The data:
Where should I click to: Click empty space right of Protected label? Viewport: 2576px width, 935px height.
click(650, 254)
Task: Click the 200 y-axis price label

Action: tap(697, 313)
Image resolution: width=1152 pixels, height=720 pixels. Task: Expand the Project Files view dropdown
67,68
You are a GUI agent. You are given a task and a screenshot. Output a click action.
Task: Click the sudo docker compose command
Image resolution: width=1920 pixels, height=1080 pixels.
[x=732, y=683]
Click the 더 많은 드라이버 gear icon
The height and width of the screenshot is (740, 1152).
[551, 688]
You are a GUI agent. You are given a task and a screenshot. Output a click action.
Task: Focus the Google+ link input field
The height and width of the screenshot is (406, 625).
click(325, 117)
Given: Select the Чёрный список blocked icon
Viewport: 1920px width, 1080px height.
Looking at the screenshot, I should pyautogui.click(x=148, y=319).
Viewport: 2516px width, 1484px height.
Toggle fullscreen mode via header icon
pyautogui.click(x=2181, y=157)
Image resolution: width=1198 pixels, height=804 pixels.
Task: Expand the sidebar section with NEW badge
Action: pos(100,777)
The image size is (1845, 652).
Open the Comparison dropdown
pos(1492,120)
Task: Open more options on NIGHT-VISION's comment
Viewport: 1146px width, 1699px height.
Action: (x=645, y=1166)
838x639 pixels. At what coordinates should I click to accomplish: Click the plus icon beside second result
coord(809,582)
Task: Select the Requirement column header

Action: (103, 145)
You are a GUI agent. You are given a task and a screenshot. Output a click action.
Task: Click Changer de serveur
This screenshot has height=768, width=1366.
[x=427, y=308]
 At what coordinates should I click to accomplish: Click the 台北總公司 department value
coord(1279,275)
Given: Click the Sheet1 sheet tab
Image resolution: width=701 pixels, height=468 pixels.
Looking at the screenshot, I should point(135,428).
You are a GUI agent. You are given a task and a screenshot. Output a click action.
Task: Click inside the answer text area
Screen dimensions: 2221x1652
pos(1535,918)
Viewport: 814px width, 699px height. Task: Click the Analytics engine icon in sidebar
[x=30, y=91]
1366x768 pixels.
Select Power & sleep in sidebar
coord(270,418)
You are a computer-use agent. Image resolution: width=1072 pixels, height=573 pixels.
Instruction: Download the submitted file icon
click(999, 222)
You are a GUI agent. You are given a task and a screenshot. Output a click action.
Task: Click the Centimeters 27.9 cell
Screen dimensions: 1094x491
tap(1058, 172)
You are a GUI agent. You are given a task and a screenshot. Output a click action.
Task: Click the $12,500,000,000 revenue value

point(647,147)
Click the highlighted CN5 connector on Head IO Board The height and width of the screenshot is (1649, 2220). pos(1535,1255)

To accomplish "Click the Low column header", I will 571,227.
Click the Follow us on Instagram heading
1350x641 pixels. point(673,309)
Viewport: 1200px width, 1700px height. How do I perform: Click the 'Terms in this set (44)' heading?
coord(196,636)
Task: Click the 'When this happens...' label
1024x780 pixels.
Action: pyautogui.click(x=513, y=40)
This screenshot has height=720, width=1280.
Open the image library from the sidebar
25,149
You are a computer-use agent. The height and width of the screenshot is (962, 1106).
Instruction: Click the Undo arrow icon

Short exercise:
Reproduce every one of the records above verbatim, line for line, with no changes.

Answer to this problem:
Where should I click to: Click empty space right of Protected label? Viewport: 2576px width, 935px height.
click(650, 254)
Task: Click the 200 y-axis price label

Action: tap(697, 313)
Image resolution: width=1152 pixels, height=720 pixels. Task: Expand the Project Files view dropdown
67,68
You are a GUI agent. You are given a task and a screenshot. Output a click action.
Task: Click the sudo docker compose command
Image resolution: width=1920 pixels, height=1080 pixels.
[x=732, y=683]
Click the 더 많은 드라이버 gear icon
The height and width of the screenshot is (740, 1152).
[551, 688]
You are a GUI agent. You are given a task and a screenshot. Output a click action.
Task: Focus the Google+ link input field
The height and width of the screenshot is (406, 625).
click(325, 117)
Given: Select the Чёрный список blocked icon
Viewport: 1920px width, 1080px height.
Looking at the screenshot, I should pyautogui.click(x=148, y=319).
Viewport: 2516px width, 1484px height.
Toggle fullscreen mode via header icon
pyautogui.click(x=2181, y=157)
Image resolution: width=1198 pixels, height=804 pixels.
Task: Expand the sidebar section with NEW badge
Action: pos(100,777)
The image size is (1845, 652).
Open the Comparison dropdown
pos(1492,120)
Task: Open more options on NIGHT-VISION's comment
Viewport: 1146px width, 1699px height.
Action: (x=645, y=1166)
838x639 pixels. At what coordinates should I click to accomplish: Click the plus icon beside second result
coord(809,582)
Task: Select the Requirement column header

Action: (103, 145)
You are a GUI agent. You are given a task and a screenshot. Output a click action.
Task: Click Changer de serveur
This screenshot has height=768, width=1366.
[x=427, y=308]
 At what coordinates should I click to accomplish: Click the 台北總公司 department value
coord(1279,275)
Given: Click the Sheet1 sheet tab
Image resolution: width=701 pixels, height=468 pixels.
Looking at the screenshot, I should point(135,428).
You are a GUI agent. You are given a task and a screenshot. Output a click action.
Task: Click inside the answer text area
Screen dimensions: 2221x1652
pos(1535,918)
Viewport: 814px width, 699px height. Task: Click the Analytics engine icon in sidebar
[x=30, y=91]
1366x768 pixels.
Select Power & sleep in sidebar
coord(270,418)
You are a computer-use agent. Image resolution: width=1072 pixels, height=573 pixels.
Instruction: Download the submitted file icon
click(999, 222)
You are a GUI agent. You are given a task and a screenshot. Output a click action.
Task: Click the Centimeters 27.9 cell
Screen dimensions: 1094x491
tap(1058, 172)
You are a GUI agent. You are given a task and a screenshot. Output a click action.
Task: Click the $12,500,000,000 revenue value

point(647,147)
Click the highlighted CN5 connector on Head IO Board The height and width of the screenshot is (1649, 2220). pos(1535,1255)

To accomplish "Click the Low column header", I will 571,227.
Click the Follow us on Instagram heading
1350x641 pixels. point(673,309)
Viewport: 1200px width, 1700px height. How do I perform: Click the 'Terms in this set (44)' heading?
coord(196,636)
Task: Click the 'When this happens...' label
1024x780 pixels.
Action: pyautogui.click(x=513, y=40)
This screenshot has height=720, width=1280.
Open the image library from the sidebar
25,149
You are a computer-use agent. The height and width of the screenshot is (962, 1106).
Instruction: Click the Undo arrow icon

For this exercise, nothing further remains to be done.